Once old Lake turned his black ray upon Von Kettler, and for, a moment the plane stood out luminously in the blackness, but Dick leaned forward and yelled to the old man to desist.

And once Dick looked back and saw Fredegonde crouched in her cockpit with eyes wide with terror. And yet he read in her eyes the same determination she had expressed in the laboratory. She was through with her half-brother.


ll this while the wind had been increasing, making it difficult to maneuver the heavy plane; but now, of a sudden there came a dead lull, and then, with a whining sound, the wind rushed in again.

But this was a wind still more unlike any that Dick had ever known. A mighty gale that revolved circularly, but downward too, like a vortex, catching the plane and sweeping it into an ever tightening circle.

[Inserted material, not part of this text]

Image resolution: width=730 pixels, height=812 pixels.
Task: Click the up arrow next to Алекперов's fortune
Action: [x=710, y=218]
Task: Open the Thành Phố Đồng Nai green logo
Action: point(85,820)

A man-made gale, upon whose wings the poison gas would spread northward again, carrying unlimited destruction with it. Dick fought in vain to free himself.

He was revolving as in a whirlpool, and it required the utmost presence of mind and watchfulness to hold the plane steady. Round and round he spun—and then, suddenly, out of the void materialized Von Kettler's face.

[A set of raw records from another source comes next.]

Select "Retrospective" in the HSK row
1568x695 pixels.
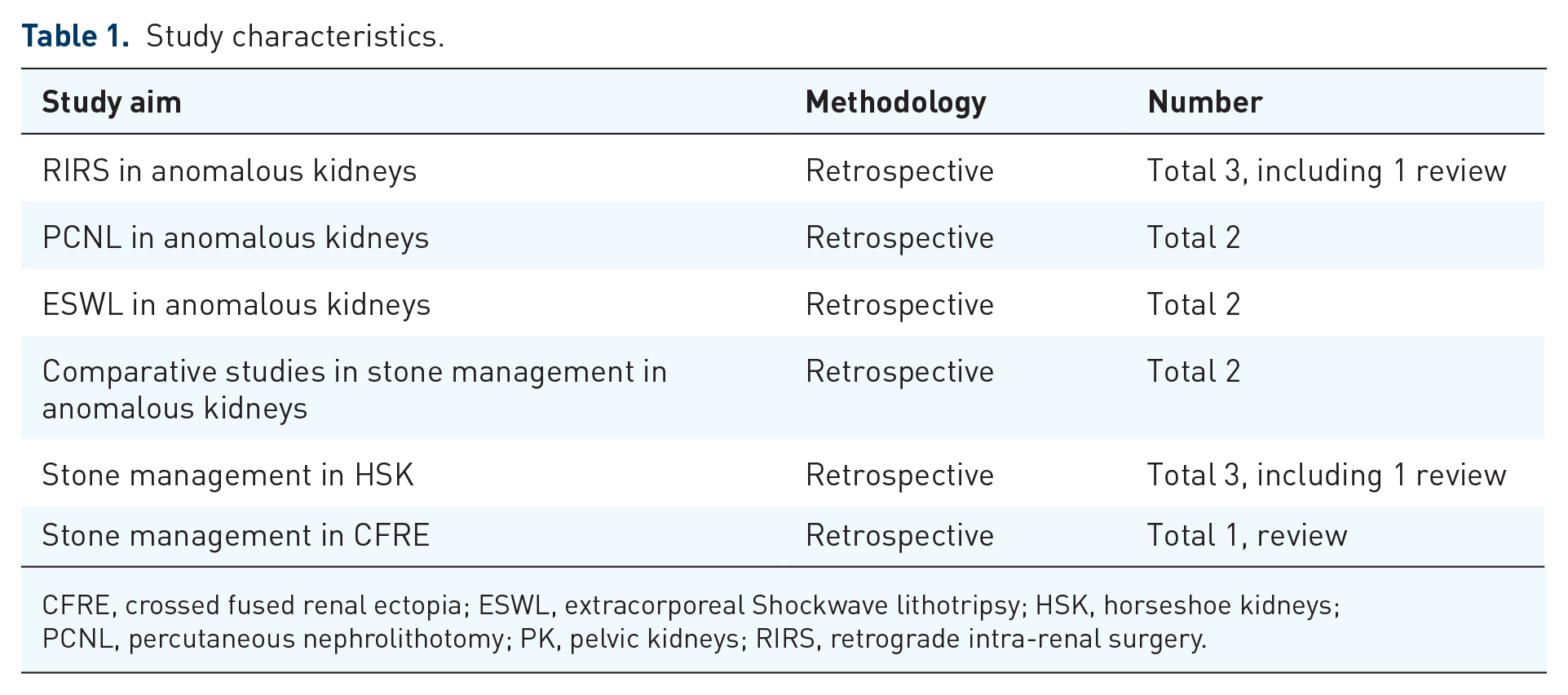pyautogui.click(x=899, y=476)
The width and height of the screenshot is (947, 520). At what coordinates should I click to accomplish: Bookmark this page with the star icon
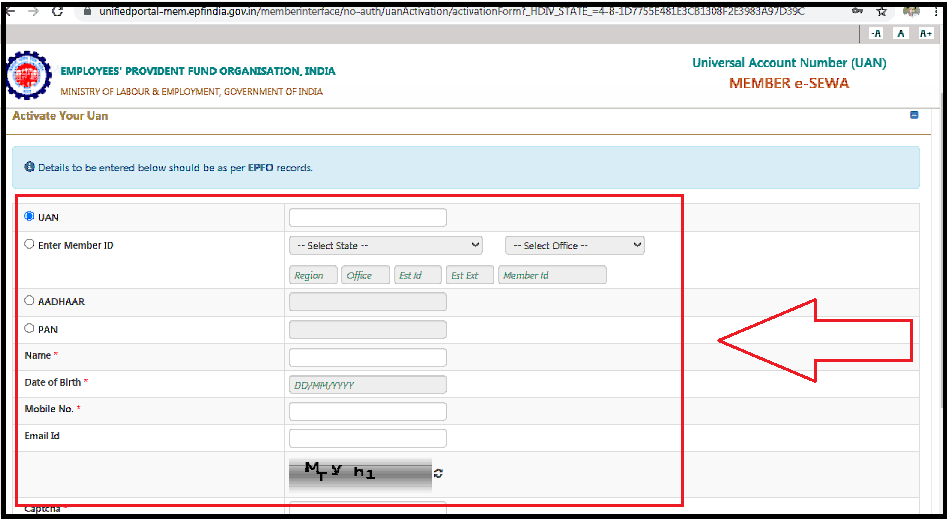tap(881, 11)
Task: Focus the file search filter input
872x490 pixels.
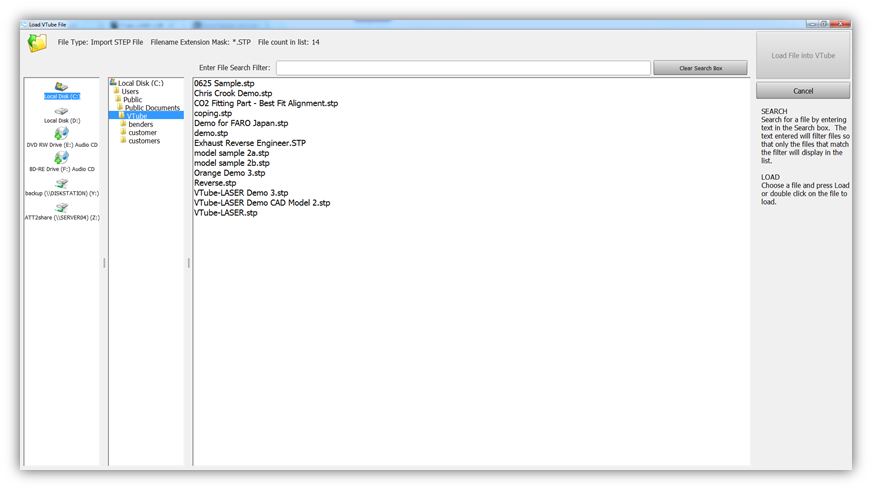Action: (x=463, y=68)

Von Kettler, helpless too, was spinning round upon the opposite side of the vortex. Thus each airship was upon the tail of the other, and it was a matter of chance which would get the other within the ringsights of the turret gun.

Von Kettler was so near that his shouts of fury came fitfully to Dick's ears as the wind carried them. Dick, working the controls, knew that not for an instant could he direct his attention from them in order to fire his gun, and the moment Von Kettler attempted to do so, he was doomed.